After analyzing DNA samples from the two species, scientists reported that polar bears are not descended from brown bears
Steve Amstrup / U.S. Fish and Wildlife Service via

Using DNA, polar bear ancestry decoded

• Study rebuts idea that they descended from brown bears – but mysteries remain

By James Gorman / New York Times News Service
Published: April 20. 2012 4:00AM PST

Polar bears, long thought to have branched off relatively recently from brown bears over the past 150,000 years or so to cope with life on Arctic Sea ice, are not descended from brown bears, scientists report.

Instead, according to a research team that looked at DNA samples from the two species and from black bears, the brown bear and polar bear ancestral lines have a common ancestor and split about 600,000 years ago.

The report, published online Thursday in the journal Science, is the latest attempt to understand the polar bear’s surprisingly murky origins. The report comes to no conclusion about how sensitive the bears are to the current loss of the sea ice that they live on, and the evolutionary tale it presents can be read in different ways.

The findings challenge the idea that the bears adapted very quickly but confirm that they have made it through warming periods and loss of sea ice before. It may have been touch and go for the bears, however, because the authors find evidence of evolutionary bottlenecks, probably during warm periods, when only small populations survived, even though warming was occurring much more slowly than it is now.

The researchers, including Axel Janke and Frank Hailer of the Biodiversity and Climate Research Center in Frankfurt, compared DNA samples from 19 polar bears, 18 brown bears and seven black bears.

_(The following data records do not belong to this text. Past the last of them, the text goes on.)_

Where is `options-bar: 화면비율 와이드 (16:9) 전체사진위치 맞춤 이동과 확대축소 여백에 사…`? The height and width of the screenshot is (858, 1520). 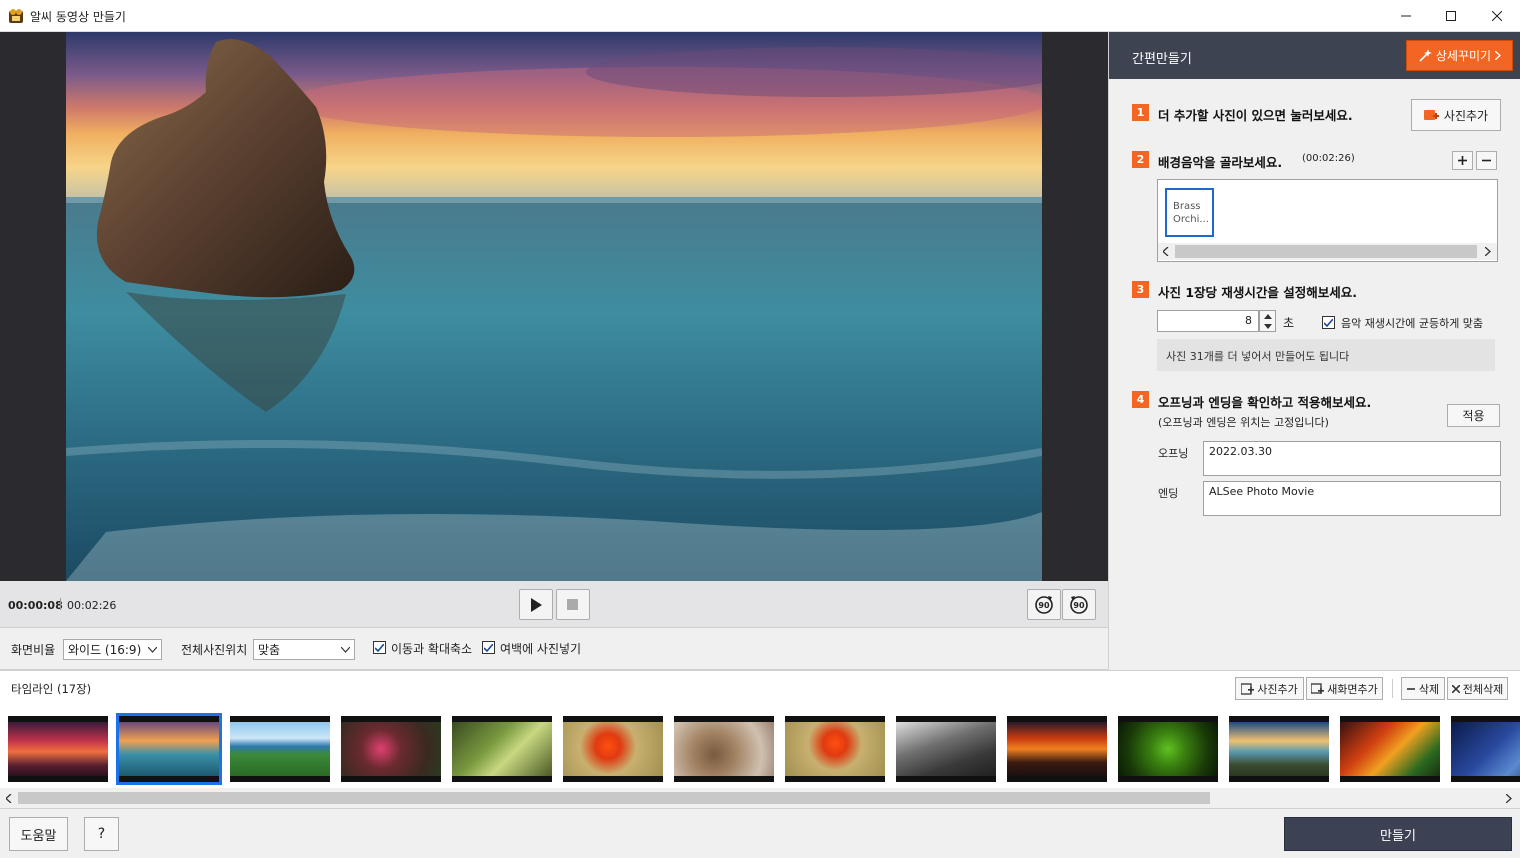 options-bar: 화면비율 와이드 (16:9) 전체사진위치 맞춤 이동과 확대축소 여백에 사… is located at coordinates (554, 649).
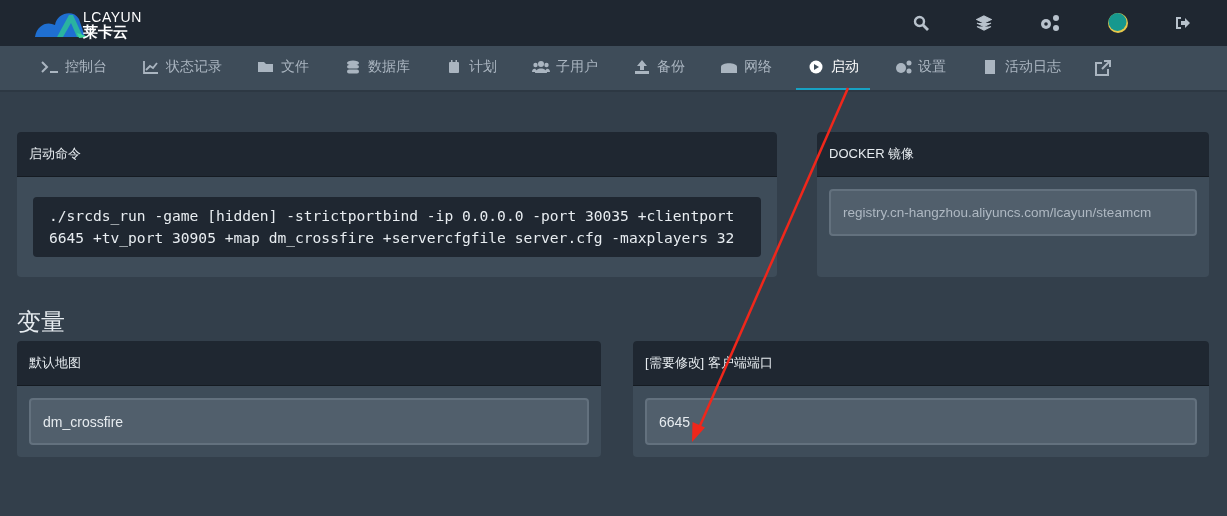 This screenshot has width=1227, height=516. Describe the element at coordinates (106, 32) in the screenshot. I see `logo-name: 莱卡云` at that location.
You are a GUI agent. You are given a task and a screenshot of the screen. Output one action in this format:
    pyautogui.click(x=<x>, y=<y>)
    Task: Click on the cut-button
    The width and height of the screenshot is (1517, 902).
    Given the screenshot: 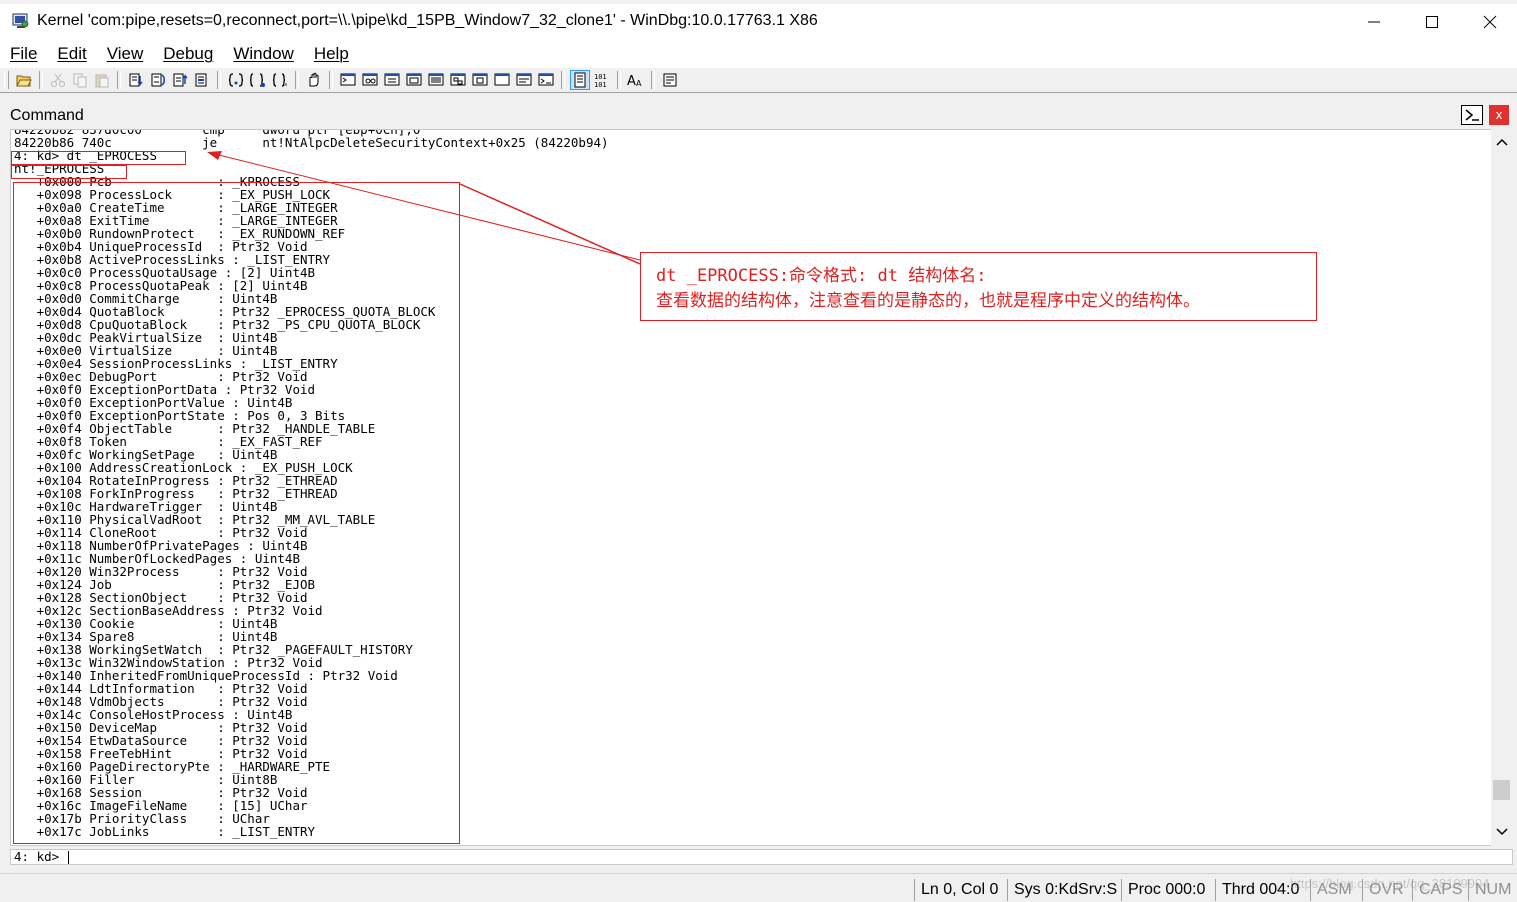 What is the action you would take?
    pyautogui.click(x=58, y=80)
    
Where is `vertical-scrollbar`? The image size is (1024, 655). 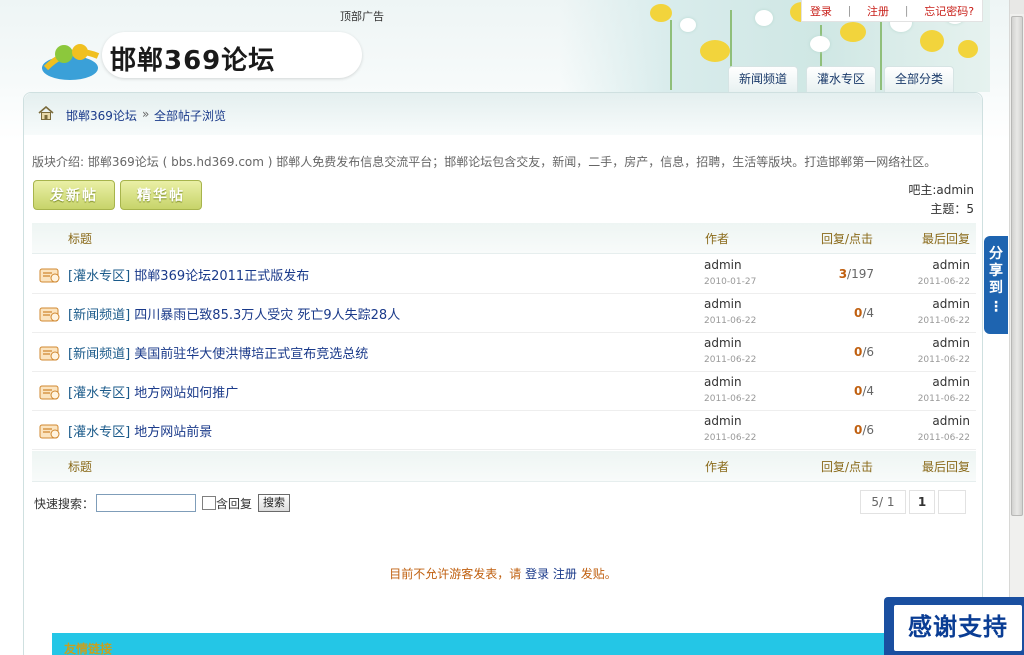
vertical-scrollbar is located at coordinates (1016, 328).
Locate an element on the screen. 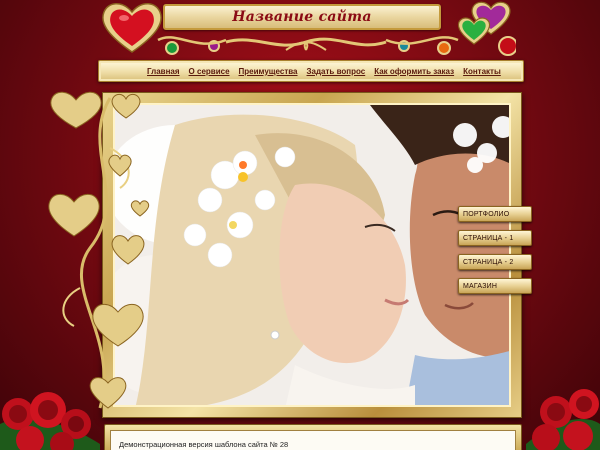 Image resolution: width=600 pixels, height=450 pixels. green-jewel-icon is located at coordinates (172, 48).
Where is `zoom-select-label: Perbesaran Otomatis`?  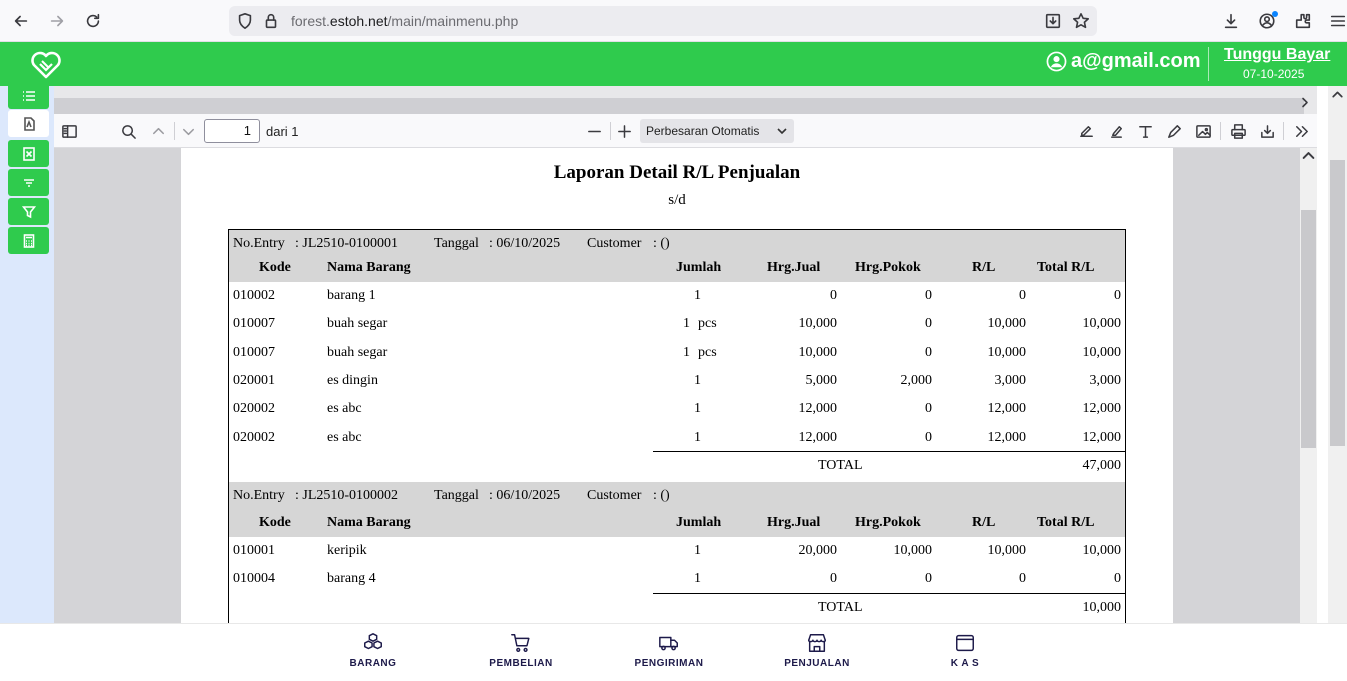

What they found, said Hailer, was that polar bears “are older and much more genetically unique” than had been thought. Other studies in the past few years suggested that the species was “a very recent offshoot from brown bears,” he said, dating to about 150,000 years ago.

That calculation was based on DNA outside the cell nucleus known as mitochondrial DNA, which is passed on only through females, and so gives an incomplete picture of evolution.

Hailer and colleagues looked at 14 stretches of nuclear DNA. This is the genetic material that comes from both parents and combines at conception to form a blueprint for a new individual.

Mysteries remain, though: Why does the mitochondrial DNA suggest a much more recent origin for polar bears? Hailer suggests that it is evidence not of the origin of the bears but of interbreeding between polar and brown bears long after they evolved, perhaps when the polar bears were driven to land because of sea ice loss.